Os membros do CMC mostraram-me o jardim de 40 por 30 metros. Trata-se de um projeto que exige muito trabalho, mas todos os participantes do CEP ajudam a remover as ervas daninhas e a regar as plantas manualmente duas vezes por dia. As suas plantas de gumbo e azedinha já estão a dar frutos, e o CMC está a vendê-las tanto na sua aldeia como no grande mercado semanal nas proximidades. Perguntei a Dieynaba Mballo, a responsável pela Comissão de Atividades Geradoras de Rendimento de Saré Wallom, o que a comunidade tenciona fazer com o dinheiro que ganha. Ela respondeu que esperam contribuir para o fundo comunitário e expandir o sistema de microcrédito que já têm em funcionamento.

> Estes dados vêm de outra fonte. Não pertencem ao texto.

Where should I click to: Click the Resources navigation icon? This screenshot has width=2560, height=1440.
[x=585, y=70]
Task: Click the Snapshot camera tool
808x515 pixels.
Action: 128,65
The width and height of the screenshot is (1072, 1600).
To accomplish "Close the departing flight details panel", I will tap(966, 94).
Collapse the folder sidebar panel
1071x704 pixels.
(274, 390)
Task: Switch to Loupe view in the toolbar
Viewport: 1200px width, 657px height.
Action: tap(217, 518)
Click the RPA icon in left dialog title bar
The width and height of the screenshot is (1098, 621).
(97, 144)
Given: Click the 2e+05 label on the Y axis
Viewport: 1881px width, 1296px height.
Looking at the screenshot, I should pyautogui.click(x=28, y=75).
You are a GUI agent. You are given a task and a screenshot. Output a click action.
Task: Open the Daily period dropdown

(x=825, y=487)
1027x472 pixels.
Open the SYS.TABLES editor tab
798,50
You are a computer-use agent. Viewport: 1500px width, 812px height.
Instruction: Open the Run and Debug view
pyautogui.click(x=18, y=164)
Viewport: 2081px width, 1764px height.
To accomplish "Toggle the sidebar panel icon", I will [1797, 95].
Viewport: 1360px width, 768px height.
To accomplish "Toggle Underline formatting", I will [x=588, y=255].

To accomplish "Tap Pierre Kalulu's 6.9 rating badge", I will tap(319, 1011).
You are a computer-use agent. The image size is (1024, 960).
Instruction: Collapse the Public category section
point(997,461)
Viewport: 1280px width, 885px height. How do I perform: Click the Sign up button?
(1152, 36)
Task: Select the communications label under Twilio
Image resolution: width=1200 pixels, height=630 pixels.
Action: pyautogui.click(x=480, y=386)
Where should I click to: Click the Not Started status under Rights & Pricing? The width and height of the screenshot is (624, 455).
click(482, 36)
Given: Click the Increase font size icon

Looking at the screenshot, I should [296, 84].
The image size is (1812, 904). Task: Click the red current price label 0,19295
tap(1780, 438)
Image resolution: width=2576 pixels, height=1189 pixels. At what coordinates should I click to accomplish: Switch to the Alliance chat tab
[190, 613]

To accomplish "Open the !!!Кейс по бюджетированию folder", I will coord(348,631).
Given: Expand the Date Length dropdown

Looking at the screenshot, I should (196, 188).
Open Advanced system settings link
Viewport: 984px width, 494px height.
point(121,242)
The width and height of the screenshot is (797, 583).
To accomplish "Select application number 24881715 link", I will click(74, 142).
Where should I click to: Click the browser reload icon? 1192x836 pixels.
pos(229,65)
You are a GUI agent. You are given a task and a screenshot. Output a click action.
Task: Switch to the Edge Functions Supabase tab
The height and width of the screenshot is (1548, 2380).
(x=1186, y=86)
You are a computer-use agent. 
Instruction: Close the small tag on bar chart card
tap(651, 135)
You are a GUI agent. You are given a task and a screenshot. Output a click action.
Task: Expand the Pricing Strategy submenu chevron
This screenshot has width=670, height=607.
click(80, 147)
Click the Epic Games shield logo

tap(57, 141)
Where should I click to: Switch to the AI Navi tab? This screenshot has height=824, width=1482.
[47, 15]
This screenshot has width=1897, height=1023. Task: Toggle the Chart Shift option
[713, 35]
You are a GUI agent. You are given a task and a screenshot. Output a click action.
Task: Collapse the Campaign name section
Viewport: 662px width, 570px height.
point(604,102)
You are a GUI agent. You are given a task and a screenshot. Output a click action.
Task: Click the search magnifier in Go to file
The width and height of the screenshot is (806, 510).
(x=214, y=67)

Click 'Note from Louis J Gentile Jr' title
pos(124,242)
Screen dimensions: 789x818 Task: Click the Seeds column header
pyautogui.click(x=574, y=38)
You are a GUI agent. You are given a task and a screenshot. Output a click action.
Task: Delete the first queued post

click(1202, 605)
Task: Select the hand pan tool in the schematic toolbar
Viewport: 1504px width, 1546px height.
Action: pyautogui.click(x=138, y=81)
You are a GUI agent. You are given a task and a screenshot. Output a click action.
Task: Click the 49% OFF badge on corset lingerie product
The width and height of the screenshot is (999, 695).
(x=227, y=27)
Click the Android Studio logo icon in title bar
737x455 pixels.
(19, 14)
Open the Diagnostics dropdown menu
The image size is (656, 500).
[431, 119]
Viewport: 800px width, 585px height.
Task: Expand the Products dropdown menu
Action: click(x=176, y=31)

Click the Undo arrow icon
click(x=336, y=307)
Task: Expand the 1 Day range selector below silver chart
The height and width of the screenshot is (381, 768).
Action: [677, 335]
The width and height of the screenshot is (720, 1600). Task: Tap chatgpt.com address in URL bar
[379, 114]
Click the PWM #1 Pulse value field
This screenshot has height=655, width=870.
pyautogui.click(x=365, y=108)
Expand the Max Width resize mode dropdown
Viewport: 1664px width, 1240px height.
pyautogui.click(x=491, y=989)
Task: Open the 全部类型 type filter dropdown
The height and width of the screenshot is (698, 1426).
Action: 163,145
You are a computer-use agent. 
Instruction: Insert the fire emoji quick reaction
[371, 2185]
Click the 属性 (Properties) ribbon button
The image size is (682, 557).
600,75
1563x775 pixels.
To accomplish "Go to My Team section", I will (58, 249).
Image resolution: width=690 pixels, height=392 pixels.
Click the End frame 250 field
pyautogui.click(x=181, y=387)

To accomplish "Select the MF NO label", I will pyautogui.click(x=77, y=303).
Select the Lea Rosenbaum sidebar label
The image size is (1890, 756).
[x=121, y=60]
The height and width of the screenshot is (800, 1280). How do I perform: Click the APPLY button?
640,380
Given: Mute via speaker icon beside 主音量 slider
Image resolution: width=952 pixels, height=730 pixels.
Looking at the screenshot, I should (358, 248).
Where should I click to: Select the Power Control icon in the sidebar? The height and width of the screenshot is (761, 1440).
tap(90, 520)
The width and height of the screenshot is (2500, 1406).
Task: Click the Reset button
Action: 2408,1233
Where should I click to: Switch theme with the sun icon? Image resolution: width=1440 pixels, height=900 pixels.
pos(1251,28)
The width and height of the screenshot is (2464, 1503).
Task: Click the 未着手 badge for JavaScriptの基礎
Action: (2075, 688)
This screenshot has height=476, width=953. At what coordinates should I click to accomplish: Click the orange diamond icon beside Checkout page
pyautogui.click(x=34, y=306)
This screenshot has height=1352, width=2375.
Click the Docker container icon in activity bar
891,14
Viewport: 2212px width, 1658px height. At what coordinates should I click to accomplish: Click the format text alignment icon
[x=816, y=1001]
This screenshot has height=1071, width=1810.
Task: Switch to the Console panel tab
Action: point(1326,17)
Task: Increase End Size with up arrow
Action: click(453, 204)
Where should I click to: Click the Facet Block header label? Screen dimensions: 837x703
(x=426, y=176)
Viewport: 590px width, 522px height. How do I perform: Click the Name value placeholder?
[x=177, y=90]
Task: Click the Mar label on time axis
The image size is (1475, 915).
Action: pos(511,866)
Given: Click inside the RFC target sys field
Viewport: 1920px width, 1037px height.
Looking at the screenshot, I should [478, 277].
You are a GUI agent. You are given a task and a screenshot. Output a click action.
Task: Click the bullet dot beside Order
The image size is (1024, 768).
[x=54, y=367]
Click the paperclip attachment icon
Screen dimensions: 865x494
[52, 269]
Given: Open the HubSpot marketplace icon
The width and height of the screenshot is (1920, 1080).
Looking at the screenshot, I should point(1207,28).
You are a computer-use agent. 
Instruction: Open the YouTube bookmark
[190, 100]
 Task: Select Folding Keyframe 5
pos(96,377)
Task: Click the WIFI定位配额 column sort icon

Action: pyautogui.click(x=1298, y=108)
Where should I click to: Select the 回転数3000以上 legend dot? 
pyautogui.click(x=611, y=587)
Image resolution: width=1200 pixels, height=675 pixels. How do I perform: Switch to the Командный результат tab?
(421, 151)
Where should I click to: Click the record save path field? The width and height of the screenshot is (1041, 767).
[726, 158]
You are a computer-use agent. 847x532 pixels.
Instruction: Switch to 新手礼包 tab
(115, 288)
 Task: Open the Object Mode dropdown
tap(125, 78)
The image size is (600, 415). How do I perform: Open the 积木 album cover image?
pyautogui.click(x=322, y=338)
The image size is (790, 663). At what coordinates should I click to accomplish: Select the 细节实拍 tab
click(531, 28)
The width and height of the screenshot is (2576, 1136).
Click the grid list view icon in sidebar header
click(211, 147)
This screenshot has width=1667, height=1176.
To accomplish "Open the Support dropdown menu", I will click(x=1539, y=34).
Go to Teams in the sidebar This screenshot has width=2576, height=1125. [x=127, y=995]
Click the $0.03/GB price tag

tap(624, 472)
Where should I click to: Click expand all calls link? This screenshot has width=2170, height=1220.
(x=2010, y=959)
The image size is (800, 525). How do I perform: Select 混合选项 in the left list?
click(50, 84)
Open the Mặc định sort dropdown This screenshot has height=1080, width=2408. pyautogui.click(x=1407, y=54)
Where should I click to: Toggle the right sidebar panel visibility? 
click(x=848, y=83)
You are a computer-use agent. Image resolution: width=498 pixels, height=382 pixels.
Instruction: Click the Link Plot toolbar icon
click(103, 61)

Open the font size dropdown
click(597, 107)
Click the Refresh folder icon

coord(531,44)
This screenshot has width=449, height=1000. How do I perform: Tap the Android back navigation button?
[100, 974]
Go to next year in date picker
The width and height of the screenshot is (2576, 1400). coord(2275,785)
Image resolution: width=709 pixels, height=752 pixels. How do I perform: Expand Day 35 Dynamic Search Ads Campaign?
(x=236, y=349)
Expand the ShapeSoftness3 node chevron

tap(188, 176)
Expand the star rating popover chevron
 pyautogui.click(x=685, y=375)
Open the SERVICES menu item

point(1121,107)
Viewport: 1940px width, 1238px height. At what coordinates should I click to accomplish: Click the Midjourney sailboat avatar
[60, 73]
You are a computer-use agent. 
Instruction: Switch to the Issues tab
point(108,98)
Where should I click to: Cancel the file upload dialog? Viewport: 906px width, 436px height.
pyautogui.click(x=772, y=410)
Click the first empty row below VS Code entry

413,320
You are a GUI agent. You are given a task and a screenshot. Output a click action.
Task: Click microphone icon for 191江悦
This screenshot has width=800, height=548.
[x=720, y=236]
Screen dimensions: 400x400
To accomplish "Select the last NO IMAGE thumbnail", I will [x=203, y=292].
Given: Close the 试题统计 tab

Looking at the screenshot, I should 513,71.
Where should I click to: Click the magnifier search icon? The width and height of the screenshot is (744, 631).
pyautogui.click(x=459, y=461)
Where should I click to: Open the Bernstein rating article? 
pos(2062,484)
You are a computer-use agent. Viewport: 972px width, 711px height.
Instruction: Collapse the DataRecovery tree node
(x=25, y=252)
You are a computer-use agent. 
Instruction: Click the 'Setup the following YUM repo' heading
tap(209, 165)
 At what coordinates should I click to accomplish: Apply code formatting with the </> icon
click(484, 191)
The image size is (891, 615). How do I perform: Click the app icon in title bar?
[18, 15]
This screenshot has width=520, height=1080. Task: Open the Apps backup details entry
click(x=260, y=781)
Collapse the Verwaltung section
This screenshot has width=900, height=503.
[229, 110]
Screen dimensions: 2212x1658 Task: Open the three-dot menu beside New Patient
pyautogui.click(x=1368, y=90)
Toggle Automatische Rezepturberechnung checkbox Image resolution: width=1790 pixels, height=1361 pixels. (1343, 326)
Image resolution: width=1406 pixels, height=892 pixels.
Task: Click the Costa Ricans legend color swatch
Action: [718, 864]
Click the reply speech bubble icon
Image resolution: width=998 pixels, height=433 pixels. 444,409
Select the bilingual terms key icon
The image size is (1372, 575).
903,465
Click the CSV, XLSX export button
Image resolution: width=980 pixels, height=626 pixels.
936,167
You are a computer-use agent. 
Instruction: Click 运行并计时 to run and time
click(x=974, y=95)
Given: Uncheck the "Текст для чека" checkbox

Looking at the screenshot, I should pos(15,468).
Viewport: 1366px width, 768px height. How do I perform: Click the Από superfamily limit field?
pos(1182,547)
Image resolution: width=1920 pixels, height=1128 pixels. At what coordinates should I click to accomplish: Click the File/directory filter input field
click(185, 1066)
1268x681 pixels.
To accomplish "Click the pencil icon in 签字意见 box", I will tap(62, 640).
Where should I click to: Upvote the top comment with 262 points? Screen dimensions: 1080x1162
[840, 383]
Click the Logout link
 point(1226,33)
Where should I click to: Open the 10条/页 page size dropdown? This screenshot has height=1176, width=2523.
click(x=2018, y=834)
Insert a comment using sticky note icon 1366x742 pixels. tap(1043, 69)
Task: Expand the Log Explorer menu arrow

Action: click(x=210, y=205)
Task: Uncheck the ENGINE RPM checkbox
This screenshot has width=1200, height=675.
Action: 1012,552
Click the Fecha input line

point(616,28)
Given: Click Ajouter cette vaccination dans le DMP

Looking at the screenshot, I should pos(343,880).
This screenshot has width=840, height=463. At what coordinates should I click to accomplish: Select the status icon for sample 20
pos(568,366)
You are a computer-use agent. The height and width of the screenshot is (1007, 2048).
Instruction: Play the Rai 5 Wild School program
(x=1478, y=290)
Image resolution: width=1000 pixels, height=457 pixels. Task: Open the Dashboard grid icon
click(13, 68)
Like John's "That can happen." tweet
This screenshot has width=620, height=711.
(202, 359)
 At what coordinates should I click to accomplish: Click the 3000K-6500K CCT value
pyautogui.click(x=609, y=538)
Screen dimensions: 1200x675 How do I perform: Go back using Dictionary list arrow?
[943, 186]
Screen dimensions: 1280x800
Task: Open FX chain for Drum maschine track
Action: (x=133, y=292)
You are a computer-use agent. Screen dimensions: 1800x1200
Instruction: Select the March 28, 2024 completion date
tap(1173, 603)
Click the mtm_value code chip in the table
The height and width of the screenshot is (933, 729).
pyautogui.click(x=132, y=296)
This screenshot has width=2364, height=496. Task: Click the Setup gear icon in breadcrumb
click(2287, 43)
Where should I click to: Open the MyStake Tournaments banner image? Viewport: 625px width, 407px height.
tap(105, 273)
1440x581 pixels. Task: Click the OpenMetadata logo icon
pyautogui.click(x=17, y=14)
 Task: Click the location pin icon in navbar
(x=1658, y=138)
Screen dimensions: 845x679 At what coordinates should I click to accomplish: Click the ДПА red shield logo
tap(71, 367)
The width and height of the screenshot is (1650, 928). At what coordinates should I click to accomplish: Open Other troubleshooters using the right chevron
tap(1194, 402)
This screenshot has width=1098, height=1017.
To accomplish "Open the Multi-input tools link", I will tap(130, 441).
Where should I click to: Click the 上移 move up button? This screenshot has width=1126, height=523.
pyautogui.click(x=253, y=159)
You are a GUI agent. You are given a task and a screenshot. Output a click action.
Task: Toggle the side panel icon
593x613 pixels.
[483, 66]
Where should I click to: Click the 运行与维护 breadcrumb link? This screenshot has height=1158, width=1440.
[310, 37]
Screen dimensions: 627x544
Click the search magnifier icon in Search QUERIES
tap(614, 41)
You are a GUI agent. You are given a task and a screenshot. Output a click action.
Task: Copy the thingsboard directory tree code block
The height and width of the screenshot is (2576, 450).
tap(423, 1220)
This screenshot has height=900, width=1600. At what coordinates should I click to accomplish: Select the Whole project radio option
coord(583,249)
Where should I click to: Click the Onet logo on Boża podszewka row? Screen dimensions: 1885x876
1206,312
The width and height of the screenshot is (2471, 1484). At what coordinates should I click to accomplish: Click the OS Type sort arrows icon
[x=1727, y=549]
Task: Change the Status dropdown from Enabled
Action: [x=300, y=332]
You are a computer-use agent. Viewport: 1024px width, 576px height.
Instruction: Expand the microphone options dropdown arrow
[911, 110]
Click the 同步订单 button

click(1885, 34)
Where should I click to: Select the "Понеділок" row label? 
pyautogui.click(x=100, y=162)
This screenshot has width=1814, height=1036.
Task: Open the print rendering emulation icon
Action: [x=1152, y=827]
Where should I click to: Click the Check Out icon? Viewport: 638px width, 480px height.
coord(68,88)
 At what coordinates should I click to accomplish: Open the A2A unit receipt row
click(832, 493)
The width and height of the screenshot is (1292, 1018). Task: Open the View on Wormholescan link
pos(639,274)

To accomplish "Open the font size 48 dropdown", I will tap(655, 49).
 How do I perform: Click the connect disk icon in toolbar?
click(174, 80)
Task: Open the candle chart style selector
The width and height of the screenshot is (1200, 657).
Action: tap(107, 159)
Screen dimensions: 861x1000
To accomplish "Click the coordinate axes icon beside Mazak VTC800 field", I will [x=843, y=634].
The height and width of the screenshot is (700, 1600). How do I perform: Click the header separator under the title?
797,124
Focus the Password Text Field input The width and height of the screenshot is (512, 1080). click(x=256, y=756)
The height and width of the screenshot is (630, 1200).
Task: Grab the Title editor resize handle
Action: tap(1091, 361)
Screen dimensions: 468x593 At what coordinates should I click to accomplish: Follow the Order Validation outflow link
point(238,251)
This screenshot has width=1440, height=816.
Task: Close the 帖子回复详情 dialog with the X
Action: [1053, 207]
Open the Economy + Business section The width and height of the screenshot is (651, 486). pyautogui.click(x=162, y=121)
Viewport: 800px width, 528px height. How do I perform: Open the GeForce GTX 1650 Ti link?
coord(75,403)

Perguntei aos membros da comunidade o que achavam do programa CEP. Assim que Thierno Kandé, o supervisor que me convidou, traduziu o que eu tinha dito para o pulaar, quase todas as pessoas no círculo começaram a acenar com os braços e a estalar os dedos para responder. Thierno disse-me para escolher alguém; nunca tinha recebido uma resposta tão enérgica, com tantas pessoas a quererem contar-me como o programa Tostan mudou as suas vidas.
Bandié Kandé foi a primeira mulher a intervir. Falou sobre o novo nível de solidariedade que se instalou na sequência das aulas do CEP, nas quais se abordaram temas como a democracia, os direitos humanos e a resolução de conflitos. A comunidade consegue agora trocar livremente pontos de vista e ideias, e foi neste espírito de trabalho em equipa que surgiu a ideia da horta. Ela afirmou que, antes de começarem o CEP, essa colaboração nunca teria sido possível. Mamady Diamanka, presidente da comissão de educação do CMC, afirmou: «Tornámo-nos agentes de desenvolvimento na nossa comunidade.» Acrescentou que toda a comunidade está agora envolvida em atividades geradoras de rendimento, enquanto antes estas eram realizadas principalmente a nível individual.
Fiquei tão comovida com o trabalho árduo da comunidade e com o orgulho que demonstravam pelo que tinham alcançado que, apesar da minha timidez e do meu embaraço, juntei-me ao círculo de dança no final do encontro para expressar a minha gratidão por tudo o que tinham partilhado comigo. Espero que o jardim continue a prosperar, pois Saré Wallom é um exemplo brilhante do que uma comunidade pode alcançar quando os seus membros têm a oportunidade de receber uma educação baseada nos direitos humanos.